PyTorch patch stops recompilations on every new scalar value with backed float inputs

Deep Dive

PyTorch has merged a fix to address a common recompilation headache in its dynamo JIT compiler. The issue (tracked as #169634) occurred when backed float inputs—scalars that call into Python that PyTorch tracks symbols for—were not fully tensorified during the joint FX pass. Two patterns were left behind: method-form in-place tensor ops like `Tensor.mul_()` and `Tensor.div_()`, and composite SymFloat expressions built from Python operators such as `0.5 * lr` or `beta2 ** 0.5`. When the later specialization sweep encountered these untouched patterns, it concluded that the backed floats had not been tensorified, restarting analysis with those values specialized. That meant every new scalar value triggered a costly recompile, breaking the usual dynamic shape optimizations.

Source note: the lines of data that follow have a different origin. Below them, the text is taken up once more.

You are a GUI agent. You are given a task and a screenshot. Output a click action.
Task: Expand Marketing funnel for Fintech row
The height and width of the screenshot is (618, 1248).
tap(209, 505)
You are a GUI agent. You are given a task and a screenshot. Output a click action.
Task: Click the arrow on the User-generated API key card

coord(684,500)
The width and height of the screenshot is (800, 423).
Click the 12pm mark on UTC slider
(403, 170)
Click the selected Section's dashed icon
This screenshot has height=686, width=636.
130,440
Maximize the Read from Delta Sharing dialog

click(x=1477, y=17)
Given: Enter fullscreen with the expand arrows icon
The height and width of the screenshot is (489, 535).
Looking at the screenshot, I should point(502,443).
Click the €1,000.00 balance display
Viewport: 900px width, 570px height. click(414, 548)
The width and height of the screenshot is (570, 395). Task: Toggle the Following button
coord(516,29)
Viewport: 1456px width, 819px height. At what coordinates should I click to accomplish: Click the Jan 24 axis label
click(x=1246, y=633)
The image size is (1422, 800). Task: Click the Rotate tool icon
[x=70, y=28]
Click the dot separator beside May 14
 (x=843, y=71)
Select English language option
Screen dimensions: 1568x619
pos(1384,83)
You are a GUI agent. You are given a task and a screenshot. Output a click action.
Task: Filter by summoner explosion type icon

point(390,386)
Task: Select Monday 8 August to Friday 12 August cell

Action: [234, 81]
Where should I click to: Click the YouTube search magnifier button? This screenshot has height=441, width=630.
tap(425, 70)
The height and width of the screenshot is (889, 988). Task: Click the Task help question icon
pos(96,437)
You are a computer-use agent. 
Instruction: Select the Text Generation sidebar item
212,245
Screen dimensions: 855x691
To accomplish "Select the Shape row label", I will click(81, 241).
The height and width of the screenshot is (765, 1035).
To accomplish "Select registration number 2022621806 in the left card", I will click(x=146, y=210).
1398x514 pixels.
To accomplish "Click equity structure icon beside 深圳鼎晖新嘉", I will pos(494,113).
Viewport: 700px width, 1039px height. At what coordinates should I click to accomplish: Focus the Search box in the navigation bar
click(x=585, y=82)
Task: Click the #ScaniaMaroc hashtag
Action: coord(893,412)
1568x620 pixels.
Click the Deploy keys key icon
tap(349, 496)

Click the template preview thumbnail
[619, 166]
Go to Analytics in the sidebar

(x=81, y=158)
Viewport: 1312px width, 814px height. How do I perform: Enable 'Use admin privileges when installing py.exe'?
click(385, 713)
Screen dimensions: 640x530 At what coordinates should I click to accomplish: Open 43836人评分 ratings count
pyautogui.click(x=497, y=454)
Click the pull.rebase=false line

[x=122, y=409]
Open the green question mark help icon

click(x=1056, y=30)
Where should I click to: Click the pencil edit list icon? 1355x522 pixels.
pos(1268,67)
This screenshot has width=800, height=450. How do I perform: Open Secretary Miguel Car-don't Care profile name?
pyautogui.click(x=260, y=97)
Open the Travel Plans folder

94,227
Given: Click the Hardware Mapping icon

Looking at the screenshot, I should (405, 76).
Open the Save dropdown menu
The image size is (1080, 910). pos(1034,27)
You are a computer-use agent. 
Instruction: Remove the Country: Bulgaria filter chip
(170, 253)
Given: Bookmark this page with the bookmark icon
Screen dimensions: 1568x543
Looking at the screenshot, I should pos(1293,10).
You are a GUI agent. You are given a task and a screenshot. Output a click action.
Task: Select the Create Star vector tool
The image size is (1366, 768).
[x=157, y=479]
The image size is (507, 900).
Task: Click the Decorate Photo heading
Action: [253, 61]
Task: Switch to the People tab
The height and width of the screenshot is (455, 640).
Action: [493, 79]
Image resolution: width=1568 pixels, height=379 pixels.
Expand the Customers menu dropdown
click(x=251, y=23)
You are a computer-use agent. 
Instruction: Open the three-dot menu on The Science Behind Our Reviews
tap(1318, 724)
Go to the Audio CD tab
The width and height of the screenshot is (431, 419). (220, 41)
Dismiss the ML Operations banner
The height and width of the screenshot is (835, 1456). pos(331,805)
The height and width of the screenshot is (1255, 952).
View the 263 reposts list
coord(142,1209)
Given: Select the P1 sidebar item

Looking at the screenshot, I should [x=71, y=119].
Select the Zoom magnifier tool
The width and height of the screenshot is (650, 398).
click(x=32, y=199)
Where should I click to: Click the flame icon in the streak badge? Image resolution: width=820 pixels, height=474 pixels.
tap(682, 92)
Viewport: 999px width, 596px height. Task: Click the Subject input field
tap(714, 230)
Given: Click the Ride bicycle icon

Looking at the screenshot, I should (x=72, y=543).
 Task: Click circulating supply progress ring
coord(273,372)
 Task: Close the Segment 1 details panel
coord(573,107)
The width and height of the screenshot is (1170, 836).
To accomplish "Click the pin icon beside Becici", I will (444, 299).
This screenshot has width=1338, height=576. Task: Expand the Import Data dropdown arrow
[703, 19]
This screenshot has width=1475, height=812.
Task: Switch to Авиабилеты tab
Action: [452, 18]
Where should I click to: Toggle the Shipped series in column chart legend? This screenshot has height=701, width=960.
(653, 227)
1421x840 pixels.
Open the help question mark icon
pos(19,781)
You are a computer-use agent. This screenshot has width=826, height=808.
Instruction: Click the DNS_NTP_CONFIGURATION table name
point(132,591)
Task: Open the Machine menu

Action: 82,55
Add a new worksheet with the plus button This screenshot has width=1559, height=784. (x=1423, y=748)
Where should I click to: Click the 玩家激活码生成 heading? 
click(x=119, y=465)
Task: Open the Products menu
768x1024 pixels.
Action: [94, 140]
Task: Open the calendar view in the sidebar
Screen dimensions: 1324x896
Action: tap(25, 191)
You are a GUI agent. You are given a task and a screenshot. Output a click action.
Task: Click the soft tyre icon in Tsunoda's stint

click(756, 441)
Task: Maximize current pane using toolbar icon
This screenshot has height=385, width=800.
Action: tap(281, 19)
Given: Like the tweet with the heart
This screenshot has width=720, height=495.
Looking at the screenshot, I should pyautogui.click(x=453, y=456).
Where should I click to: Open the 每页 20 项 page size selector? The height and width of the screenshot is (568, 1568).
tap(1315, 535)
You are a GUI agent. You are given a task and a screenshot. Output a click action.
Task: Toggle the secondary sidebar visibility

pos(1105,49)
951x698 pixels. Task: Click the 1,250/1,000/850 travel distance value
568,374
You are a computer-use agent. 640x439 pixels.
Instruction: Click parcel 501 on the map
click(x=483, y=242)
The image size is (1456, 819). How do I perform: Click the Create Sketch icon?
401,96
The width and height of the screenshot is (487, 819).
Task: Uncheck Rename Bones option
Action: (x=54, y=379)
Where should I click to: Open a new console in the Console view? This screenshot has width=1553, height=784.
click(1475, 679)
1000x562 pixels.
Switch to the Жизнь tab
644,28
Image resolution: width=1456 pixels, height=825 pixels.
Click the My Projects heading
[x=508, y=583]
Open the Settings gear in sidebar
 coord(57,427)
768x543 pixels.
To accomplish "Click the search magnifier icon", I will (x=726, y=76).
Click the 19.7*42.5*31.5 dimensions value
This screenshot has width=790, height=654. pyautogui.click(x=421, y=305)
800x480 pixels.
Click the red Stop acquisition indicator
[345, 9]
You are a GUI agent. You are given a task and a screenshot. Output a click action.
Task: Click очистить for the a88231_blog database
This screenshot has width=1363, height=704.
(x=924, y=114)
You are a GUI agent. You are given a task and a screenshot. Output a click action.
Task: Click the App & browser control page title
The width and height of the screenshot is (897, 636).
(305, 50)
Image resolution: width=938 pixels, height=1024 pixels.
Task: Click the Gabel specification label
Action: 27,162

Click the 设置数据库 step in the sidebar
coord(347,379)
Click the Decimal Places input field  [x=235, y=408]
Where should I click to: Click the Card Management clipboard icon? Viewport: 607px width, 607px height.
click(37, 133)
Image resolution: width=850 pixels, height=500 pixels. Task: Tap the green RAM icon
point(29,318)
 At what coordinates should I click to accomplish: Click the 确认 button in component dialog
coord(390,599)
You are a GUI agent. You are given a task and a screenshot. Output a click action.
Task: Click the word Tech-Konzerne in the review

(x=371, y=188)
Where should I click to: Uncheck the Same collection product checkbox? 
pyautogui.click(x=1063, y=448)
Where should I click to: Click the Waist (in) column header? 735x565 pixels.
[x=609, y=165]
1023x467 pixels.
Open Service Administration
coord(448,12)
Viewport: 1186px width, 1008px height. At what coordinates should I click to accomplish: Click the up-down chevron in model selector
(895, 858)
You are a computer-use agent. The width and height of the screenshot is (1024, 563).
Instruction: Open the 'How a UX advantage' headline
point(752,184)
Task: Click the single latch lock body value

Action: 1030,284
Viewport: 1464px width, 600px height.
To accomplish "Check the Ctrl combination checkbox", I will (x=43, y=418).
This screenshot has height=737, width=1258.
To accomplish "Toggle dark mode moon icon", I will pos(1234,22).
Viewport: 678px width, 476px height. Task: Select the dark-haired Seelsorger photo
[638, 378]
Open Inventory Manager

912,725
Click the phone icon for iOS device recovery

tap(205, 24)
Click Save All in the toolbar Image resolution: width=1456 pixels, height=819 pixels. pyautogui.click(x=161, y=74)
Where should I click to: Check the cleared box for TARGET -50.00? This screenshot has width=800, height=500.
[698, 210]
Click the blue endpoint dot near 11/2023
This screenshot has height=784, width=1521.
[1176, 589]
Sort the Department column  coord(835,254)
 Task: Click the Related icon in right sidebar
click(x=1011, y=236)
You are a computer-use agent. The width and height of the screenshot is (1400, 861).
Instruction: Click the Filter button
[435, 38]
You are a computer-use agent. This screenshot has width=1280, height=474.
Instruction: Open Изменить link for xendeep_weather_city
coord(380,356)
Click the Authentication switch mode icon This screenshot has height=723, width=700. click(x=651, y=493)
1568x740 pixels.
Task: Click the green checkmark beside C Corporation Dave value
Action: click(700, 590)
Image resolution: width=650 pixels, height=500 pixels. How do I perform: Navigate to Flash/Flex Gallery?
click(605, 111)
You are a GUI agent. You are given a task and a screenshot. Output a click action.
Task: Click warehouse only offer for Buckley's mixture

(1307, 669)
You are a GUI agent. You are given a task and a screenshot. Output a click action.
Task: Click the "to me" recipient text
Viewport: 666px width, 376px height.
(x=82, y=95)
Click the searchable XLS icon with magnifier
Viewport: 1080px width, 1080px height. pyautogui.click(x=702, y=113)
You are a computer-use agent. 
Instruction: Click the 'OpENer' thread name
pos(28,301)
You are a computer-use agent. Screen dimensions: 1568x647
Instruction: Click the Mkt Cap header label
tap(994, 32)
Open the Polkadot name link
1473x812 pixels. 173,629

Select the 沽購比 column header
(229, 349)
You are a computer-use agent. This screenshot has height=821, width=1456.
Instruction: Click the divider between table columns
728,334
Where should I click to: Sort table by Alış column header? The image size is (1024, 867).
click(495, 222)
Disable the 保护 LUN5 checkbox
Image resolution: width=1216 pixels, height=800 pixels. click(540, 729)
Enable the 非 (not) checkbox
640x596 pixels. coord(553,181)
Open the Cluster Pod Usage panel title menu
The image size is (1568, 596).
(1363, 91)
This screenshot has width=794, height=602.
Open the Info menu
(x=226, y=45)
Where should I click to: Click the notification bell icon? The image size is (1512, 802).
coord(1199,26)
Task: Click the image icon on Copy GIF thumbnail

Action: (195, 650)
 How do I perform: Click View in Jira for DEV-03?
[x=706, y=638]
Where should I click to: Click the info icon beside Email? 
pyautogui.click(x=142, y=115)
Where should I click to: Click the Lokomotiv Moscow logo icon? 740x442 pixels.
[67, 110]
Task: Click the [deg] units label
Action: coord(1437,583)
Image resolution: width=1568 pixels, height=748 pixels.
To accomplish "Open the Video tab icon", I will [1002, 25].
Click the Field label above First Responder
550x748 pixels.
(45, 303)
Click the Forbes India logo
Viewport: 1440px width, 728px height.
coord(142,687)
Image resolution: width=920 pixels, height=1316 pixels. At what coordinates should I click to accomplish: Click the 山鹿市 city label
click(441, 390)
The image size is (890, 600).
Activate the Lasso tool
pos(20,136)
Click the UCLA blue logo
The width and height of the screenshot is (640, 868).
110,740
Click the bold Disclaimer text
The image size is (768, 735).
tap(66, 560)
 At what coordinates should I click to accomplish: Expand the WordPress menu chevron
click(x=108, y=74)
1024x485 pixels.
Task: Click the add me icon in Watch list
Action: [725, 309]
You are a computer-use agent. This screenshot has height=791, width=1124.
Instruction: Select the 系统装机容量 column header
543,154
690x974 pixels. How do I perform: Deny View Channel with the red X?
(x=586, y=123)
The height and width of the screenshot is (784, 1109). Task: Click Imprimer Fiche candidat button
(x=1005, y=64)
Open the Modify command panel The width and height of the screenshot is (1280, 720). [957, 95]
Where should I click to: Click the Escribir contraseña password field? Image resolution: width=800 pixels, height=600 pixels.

The proposed fix—authored by @bobrenjc93 and approved by @laithsakka—teaches `tensorify_python_scalars` to handle these cases directly. It now recognizes method-form ops and maps them to their corresponding in-place ATen overloads (e.g., `mul_` → `aten.mul_.Tensor`), preserving optimizer-style mutation without inserting an extra `copy_` node. It also detects composite SymFloat expressions built from Python operators and records the underlying backed float symbols, not just the composite expression node, when tensorification succeeds. This keeps backed floats dynamic until the joint FX pass can lower them into tensor compute, avoiding the specialization trap. The result: stable compiled optimizer kernel counts and no more recompiles on every new scalar value in training loops.

Key Points
  • Fix targets backed float inputs that caused recompiles on every new scalar value (issue #169634).
  • Extends tensorification to method-form ops (mul_, add_, sub_, div_) and composite SymFloat expressions from Python operators.
  • Uses in-place ATen overloads to avoid extra copy_ nodes, keeping compiled optimizer kernel counts stable.

Why It Matters

ML engineers get faster training loops with fewer recompiles, especially when using dynamic shapes and optimizer scalars.